Late this afternoon, as I was pulling out of my driveway to pick up a friend, I saw a toddler no more than 18 months old standing on the sidewalk crying. He seemed to be just coming from the driveway of the house he was standing in front of. I thought, Hmm, getting a little far away from the family (which I figured was in the back yard), then I thought maybe he was having a tantrum and the parents were letting him wander a bit to work it out. I pulled over to the curb and watched him and when another ten seconds had gone by, I thought, That baby is lost!
I turned off the car, got out, went over to the baby, and said, "Hi, baby! Are you lost?" At which point he immediately put up his arms for me to pick him up, so I did.
I headed toward the back of the house I thought he'd come from. No one was in sight. I knocked on the back door and a woman with two small children came to the door.
"Is this your baby?" I said. The woman looked really taken aback.
"No," she said, "but wait, I know him-- can't remember his name-- but he lives across the street three doors down-- the house on the corner."
"OK, thanks," I said, and headed toward the baby's house, huffing and puffing a bit by the time I got there-- out of practice with carrying as toddler around!
I went to the back of the house, the main door was open with a glass outer door closed. I knocked on the door. No answer. I opened the door and went into the kitchen, calling "Hello? Hello?"
I realized the kitchen was being done over; there were boards on the floor and a huge circular saw on the floor. I flashed on that scene in Twister, where our hero and heroine, trying to outrun a twister, take shelter in a barn and then realize that every cutting tool imaginable is hanging from the walls and rafters. "What kind of place is this?" our hero shouts, as they run out again.
A woman came out from the dining room. She looked completely bewildered.
"Is this your baby?" I asked. (But I knew he was, because he immediately put out his arms to her and she took him.)
"Yes," she said. "How did you get him?"
"He was across the street."
"What?" She just couldn't seem to grasp what I was telling her, so I repeated myself.
"I gotta tell you," I said, finally catching my breath, "this doesn't look like a very safe house for a baby." I surprised myself saying it.
She still looked blank.
"That saw," I said, pointing.
"Oh-- it's unplugged."
"Yeah, but he could get hurt just stumbling against it."
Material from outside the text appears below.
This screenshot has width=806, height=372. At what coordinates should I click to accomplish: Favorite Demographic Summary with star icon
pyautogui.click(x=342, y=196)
She didn't say anything, so I said, "OK, I'm going," and just left.
This whole thing got me thinking of a hot summer day in Maine thirty years ago so drenched in dread I started a poem about it which I will never finish, so here is the story:
My husband and I were picking blueberries for some money that summer, and we would hitchhike back and forth to the blueberry fields. (How we got rides, now that I think of it, i can't imagine-- the fields were at the end of a long dirt road 10 miles from the nearest town. But somehow it always worked out.) That morning before we left I''d shoved the morning mail into my backpack, and at lunch break, read the letter from my doctor that said my pap smear results were abnormal and I needed to make an appointment to see him. So of course it was on my mind all day.
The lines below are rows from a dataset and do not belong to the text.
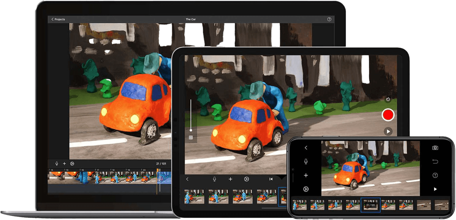The height and width of the screenshot is (220, 456).
Task: Tap the skip-to-start button on the iPad
Action: click(x=271, y=179)
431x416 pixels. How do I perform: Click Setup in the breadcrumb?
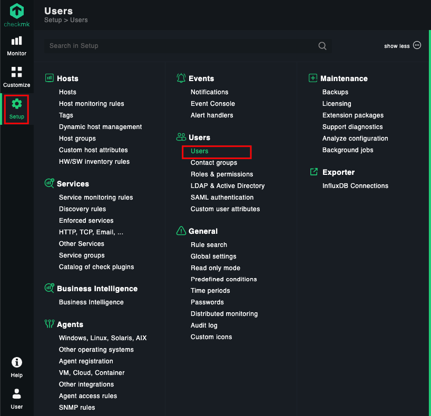(x=53, y=20)
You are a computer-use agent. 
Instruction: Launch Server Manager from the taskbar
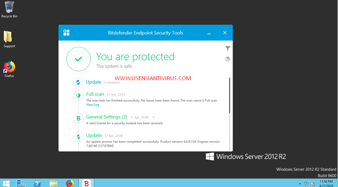click(x=22, y=183)
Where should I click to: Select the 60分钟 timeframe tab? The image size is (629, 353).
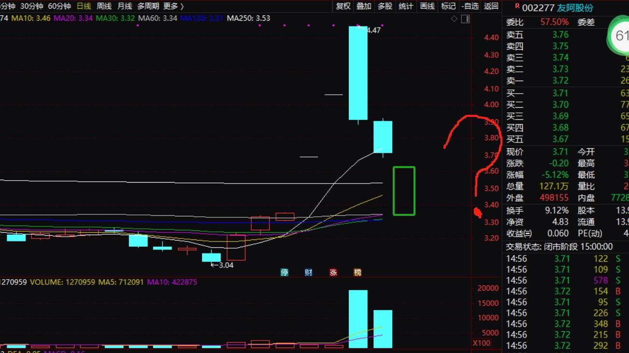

Hitching home, we were picked up by a couple with a small child between them in the front seat. We chatted away with the couple for a while before I realized.that the child was holding a pair of scissors in her hands, blade up! This was way before people wore seat belts and babies were confined to car seats, and we were travelling down a rutted road at about 20 miles an hour, bouncing all over the place.
In spite of our dependence on this couple for a ride, I was about to say something when I glanced out the window.
This next part is all in slow motion.
I see an ancient farmhouse with a long green lawn and at one end of the lawn, a very old man is sitting in a lawn chair and a very old woman is just closing the kitchen screen door behind her as she heads toward the old man.
The man rises from his chair and takes two steps and then seems to sink into the ground as he tumbles forward.
The very old woman continues to move toward him at the same pace, calling, "Henry? Henry?"
"Stop the car!" I holler, snatching the scissors from the baby's hands. I jump out and approach the old woman as she continues to make her way toward Henry.
"Can I help?" I said to her. But I've become invisible! "Can I help?" I step in front of her but she keeps on moving, never looks in my direction. She doesn't see me or hear me. She just keeps walking. A third call. No response. "Henry? Henry?" she calls. Finally I turn away.
My husband is standing beside the car, watching me approach.
"Want to walk the rest of the way home?" I say, and he nods. We set off.
When I got home tonight I had a message on my machine.
"Hi, this is Kathy...the woman whose baby you found?....Anyway, I was just so shocked...I don't think I even said thank you...so thank you...so much....It was just that it shouldn't have even have happened,...and if...well, anyway, just thank you."